_THINGS TO DO_:
**1.** According to the LIBOR transition excerpt, what is the Secured Overnight Financing Rate based on?
**2.** Write the next part of the LIBOR transition excerpt, picking up after its final sentence.

_EXCERPT PROVIDED_:
[Start of section]
In an announcement of a “Supervisory and Regulatory” letter[1]from November 30, 2020, the U.S. banking regulators stated that they “believe entering into new contracts that use USD LIBOR as a reference rate after December 31, 2021, would create safety and soundness risks and will examine bank practices accordingly. Therefore, the agencies encourage banks to cease entering into new contracts that use USD LIBOR as a reference rate as soon as practicable and in any event by December 31, 2021, in order to facilitate an orderly—and safe and sound—LIBOR transition.” In addition, the U.S. banking supervisors have delivered informal messages reiterating the importance of starting non-LIBOR originations ASAP. They have generally indicated that they prefer SOFR for most contracts, but acknowledged that credit-sensitive rates (CSRs) may have a role to play in traditional lending products. They have indicated that they are interested in an orderly transition and minimizing systemic risk. They do recognize that there are instances where banks have a pre-existing contractual obligation to fund in LIBOR after December 31, 2021 – such as draws on pre-existing revolvers – but they also want to see LIBOR exposures decline significantly after year end.

What are the possible replacement rates?
For most products in most jurisdictions, the major replacement rates typically are Risk Free Rates (“RFRs”). The U.S. RFR is the Secured Overnight Financing Rate (“SOFR”), which is based on overnight Treasury Repo Rates. SOFR is large (nearly $1 trillion of underlying Treasury repo transactions occur daily) and hard to manipulate. Because it is an overnight rate, the market has developed mechanisms to create a rate with tenor by calculating an average SOFR rate (in advance or in arrears). The CME also is publishing forward-looking Term SOFR; loans were included in ARRC’s scope of use of Term SOFR in Summer 2021. Other jurisdictions are using “Daily Compounded RFRs” and thus the LSTA and the ARRC also have worked to operationalize a “Daily Compounded SOFR”, though this is not expected to be used broadly in the U.S.

In addition to risk-free RFRs, the U.S. has been developing Credit Sensitive Rates (“CSRs”), which include a credit risk component and generally behave more like LIBOR than do the RFRs. CSRs include Bloomberg’s BSBY, AFX’s Ameribor, IBA’s Bank Yield Index, Markit’s CRITR and SOFR Academy’s AXI. In general, these are term rates (CRITR and AXI also are published as spreads to SOFR) that are built from bank funding markets, including rates on bank deposits, CP, CD and traded bank bonds.

What are the economic implications of SOFRs vs Credit Sensitive Rate (CSRs)?
There are two major differences economically between SOFR and the CSRs generally. First, SOFR is a risk-free rate and the CSRs are credit sensitive rates, so CSRs should generally be higher than SOFR. As an example, the five-year historical median difference between 3M LIBOR and 3M SOFR is +26 bps.

While CSRs are typically higher than SOFR, the rates also should behave differently in a financial disruption. When markets are disrupted, SOFR – a secured, risk-free rate related to monetary policy – will tend to drop. In contrast, a CSR – which includes a component for bank credit risk – may well widen. While rare, this behavior was seen in the 2008 financial crisis, as well as in the March 2020 Covid-19 crisis. Because CSRs provide some protection for lenders in a market disruption, particularly for undrawn loans with an option to draw at any time, some banks would prefer to use them for bank-held loans.
[End of section]
_DATA PROVIDED_:
[Start of section]
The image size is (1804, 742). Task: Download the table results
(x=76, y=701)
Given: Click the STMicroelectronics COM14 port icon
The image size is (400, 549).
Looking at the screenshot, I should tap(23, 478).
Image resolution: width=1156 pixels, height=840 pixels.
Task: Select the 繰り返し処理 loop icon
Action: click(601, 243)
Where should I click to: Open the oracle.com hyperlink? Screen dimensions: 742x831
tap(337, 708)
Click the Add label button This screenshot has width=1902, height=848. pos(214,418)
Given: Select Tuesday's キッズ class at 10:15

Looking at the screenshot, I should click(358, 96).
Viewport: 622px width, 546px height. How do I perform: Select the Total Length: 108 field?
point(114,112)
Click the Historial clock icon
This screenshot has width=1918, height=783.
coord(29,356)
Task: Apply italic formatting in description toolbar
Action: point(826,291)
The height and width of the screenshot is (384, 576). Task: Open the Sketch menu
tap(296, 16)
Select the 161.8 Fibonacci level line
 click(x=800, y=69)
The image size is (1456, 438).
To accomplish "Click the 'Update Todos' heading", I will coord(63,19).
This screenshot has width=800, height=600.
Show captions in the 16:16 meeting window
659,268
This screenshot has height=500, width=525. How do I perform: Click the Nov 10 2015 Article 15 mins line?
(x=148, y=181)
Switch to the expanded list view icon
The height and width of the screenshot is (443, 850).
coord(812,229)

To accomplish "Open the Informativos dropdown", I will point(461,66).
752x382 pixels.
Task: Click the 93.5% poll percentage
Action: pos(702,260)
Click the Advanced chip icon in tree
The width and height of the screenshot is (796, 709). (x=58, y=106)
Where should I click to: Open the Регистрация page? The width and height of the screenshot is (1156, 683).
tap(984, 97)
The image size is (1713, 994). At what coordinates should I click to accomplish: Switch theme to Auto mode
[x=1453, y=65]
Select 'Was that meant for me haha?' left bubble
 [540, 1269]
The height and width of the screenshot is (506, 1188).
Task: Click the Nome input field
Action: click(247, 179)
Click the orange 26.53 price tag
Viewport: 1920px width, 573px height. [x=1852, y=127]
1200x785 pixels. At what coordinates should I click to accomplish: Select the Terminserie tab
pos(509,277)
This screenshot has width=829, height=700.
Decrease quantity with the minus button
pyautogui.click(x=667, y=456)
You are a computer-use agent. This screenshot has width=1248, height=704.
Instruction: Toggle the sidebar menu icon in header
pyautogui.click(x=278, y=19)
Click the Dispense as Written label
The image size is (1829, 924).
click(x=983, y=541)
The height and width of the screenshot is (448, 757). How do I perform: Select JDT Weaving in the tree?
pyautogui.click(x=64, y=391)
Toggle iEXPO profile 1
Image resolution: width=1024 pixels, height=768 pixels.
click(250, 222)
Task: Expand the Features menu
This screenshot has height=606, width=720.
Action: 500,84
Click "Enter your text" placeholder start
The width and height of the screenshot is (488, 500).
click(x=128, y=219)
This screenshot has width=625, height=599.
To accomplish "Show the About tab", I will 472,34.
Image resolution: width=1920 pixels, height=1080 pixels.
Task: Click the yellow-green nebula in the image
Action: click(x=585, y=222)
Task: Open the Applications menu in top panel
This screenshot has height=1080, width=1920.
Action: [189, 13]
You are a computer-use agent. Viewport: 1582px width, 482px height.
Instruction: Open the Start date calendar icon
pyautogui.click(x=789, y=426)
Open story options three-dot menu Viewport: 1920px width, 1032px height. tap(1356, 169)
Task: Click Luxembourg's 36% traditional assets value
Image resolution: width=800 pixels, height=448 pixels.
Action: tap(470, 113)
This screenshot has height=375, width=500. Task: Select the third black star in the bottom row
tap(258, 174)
[End of section]
_NUMBERED ANSWERS_:
**1.** Overnight Treasury repo rates.

**2.**
Importantly, both CSRs and Term SOFR are known in advance of the interest period and are documented and operationalized nearly exactly the same way as LIBOR. For this reason, parties who are not interested in credit sensitivity and instead are concerned solely with the systems/operations changes of shifting from LIBOR should be able to easily work within a Term SOFR world.

What is a “multi-rate” environment?
Today, U.S. leveraged loans almost universally use LIBOR as a reference rate. This means that all loans are operationalized and documented similarly and, from a return perspective, parties focus primarily on a loan’s spread, not its reference rate.[2] In the coming months and years, leveraged loans are likely to reference a number of rates – many of which will have different economics and operational constraints.

Recall that no new LIBOR loans can be originated after year-end 2021, but legacy LIBOR loans have until June 30, 2023 to switch to a replacement rate. This means that, at a minimum, there will be loans outstanding both on LIBOR and a replacement rate. (And at least initially, there’s a good chance that multiple replacement rates will coexist.) Because the economics – and sometimes the operations – of LIBOR and its replacements differ, lenders, investors and traders must be cognizant of both the spread and the reference rate of every loan.

How might loans transition from LIBOR to a replacement rate?
There are several ways that a loan might transition from LIBOR to a replacement rate. The surest method is simply to refinance the loan directly into a replacement rate (like SOFR or a CSR) prior to June 30, 2023. This approach removes all uncertainty and places all control in the hands of the counterparties.

However, some companies may wait until USD LIBOR ends on June 30, 2023 and “fall back” through the provisions set forth in their loan documents. There are two types of LIBOR fallback language: amendment approach and hardwired approach. If a company has an amendment fallback, it and its agent typically will agree to a new reference rate (and spread adjustment, where appropriate, to compensate for the economic difference between LIBOR and the replacement rate); “Required Lenders” typically have a five-day negative consent period. If they do not object, the replacement rate amendment passes and LIBOR is replaced. If “Required Lenders” do object, the loan switches to Prime and the amendment process begins anew. While the amendment approach offers flexibility, it lacks certainty and is more onerous to execute than hardwired fallback language.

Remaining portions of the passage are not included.